生徒の活動行事
中3「いのちの授業」を行いました
6月30日(水)に、中3は平和学習の一環として「いのちの授業」を行いました。講師は、医療コーディネーターであり、NPO法人楽患ねっとの副理事長、楽患ナース訪問看護ステーション所長をつとめていらっしゃる岩本ゆり先生です。岩本先生は、本校の卒業生でもあります。当日の授業は、放送室でのお話を、各教室のスクリーンでうかがう形で行いました。
看護師として、死を迎える患者さんに寄り添いながら、経験なさったこと、感じられたこと、そして忘れられない患者さんたちの姿を、やさしくわかりやすくお話ししてくださいました。岩本先生のお話は、静かに、ひとりひとりの心に染み入っていきました。以下は、生徒たちの感想です。
■私は人生の中で、まだ1度も身近な人の死に触れたことが無く、人の死とは一体どういうものなのか、よく知りませんでしたし、あまり考えることも無かったのですが、今回、岩本先生のお話を聞き、もし身近な家族や友達などの最期のときが近づいてきたら、自分に何ができるのか、自分は何をするべきなのか考えてみようと思いました。私は母によく「人はいつ死ぬか分からない。交通事故などでいきなり死ぬかもしれない。だから1日1日を大切にしなさい。」と言われますが、今回岩本先生の話を聞いたことで、その言葉の意味がより深く分かったような気がします。他人の命も自分の命も、より大切にしようと思います。

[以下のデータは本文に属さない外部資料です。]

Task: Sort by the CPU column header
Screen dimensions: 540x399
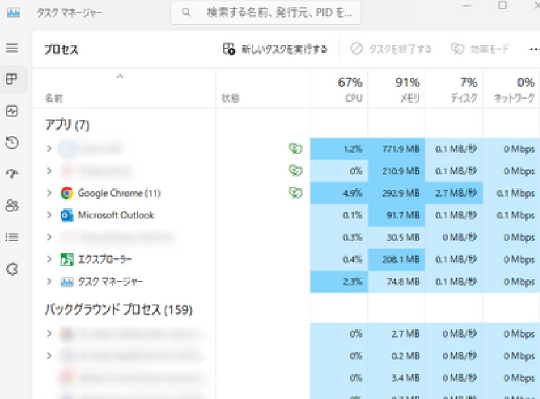Action: tap(339, 89)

■私はこの講演を聞くまで、あまり死について考えたことがなく、死のことについてあまり興味がありませんでした。人はみんな死ぬものだからしょうがないなどと思っていたのですが、今回のこの講演会で死のことについてよく考えてみると、死はそんなに簡単なものではないということを思い知らされました。自分はあまり人の死などにまだ立ち会ったことがなく、小説やドラマ、映画などでの死しか見たことがなかったので、今回岩本先生の体験談を聞いて、とても現実味を感じました。人が死んだあとはどうなるのか?、死ぬ前にもうすぐ死ぬと自分で分かるのか?などお話を聞いて疑問がうまれましたが、その答えは人それぞれ違うのかなと思いました。本当のことは誰にもわからない、答えがない疑問とはこのようなものなのだと感じました。今回、岩本先生のお話の中で一番印象に残っているのは、死ぬまで1日1日を大切に生きていくということでした。後悔したとき、悲しいとき、嬉しいときなど、どれも死ぬ前になると大切な思い出になるといいなと思いました。

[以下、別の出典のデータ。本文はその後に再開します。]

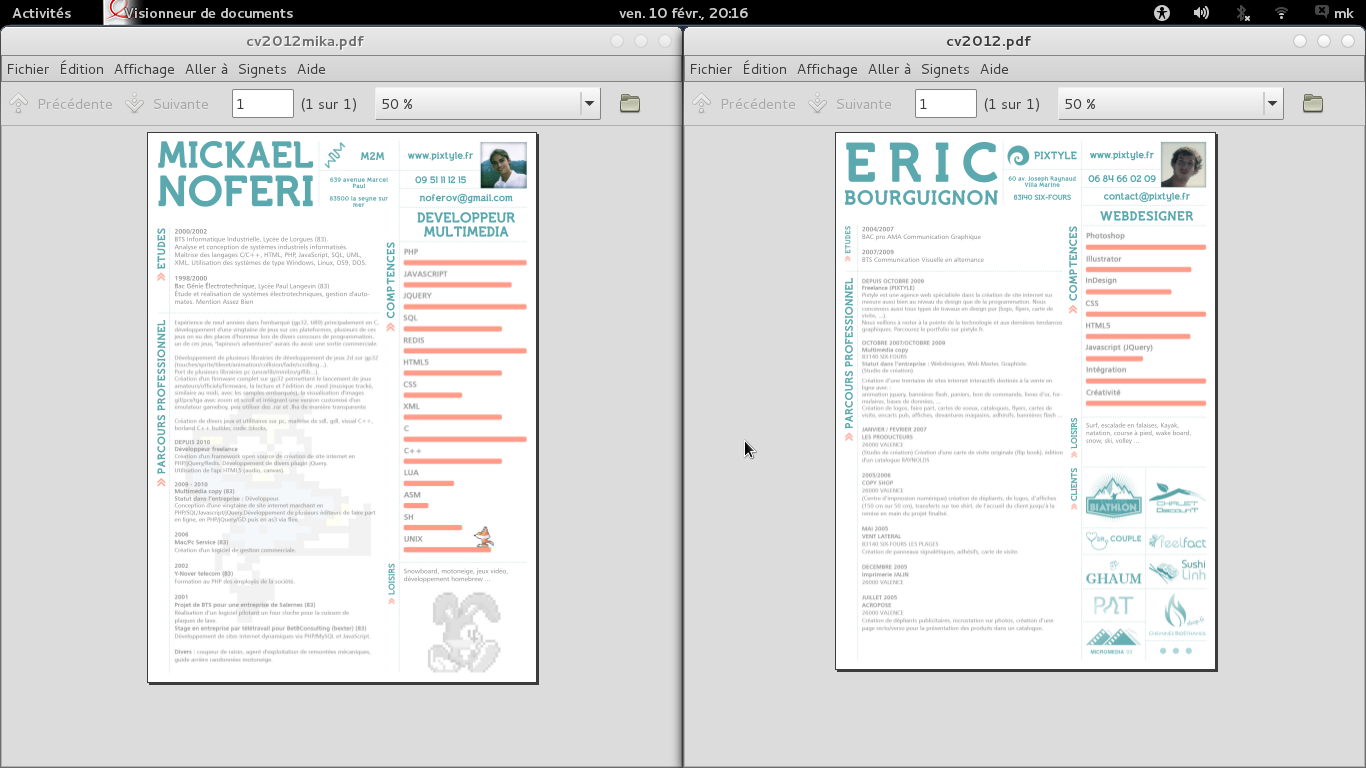Click the Eric Bourguignon profile photo
1366x768 pixels.
(x=1183, y=164)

■私は今、先生と同様に看護のお仕事に就きたいなと考えています。具体的な計画などは全く立てていないのですが、看護師をめざすにあたって不安の1つとして、患者さんの死をどのように受け止めればよいのかということがありました。先生が300~400人の死に立ち会ってきたというお話を聞き、私にはそれだけ多くの死を見届け、残されたご家族の姿を受け止められるのか、講演会の最中もたくさん考えました。最後に患者さんの死を見届けるのはこわくないのかという質問を受けたときに、先生は「怖くない。自分の生きる糧になるから。」と仰っていました。なるほど、そういう考えもあるのかと思いました。それと同時に、看護師さんはとっても素晴らしい職業だと再確認しました。先生のお話を聞いているだけで涙が出そうになるくらい弱い私ですが、看護師という夢に向かってがんばってみようかなと思える、素敵な講演会でした。自分の限りある命に悔いがないよう、やりたいことを本気でやろうと思います。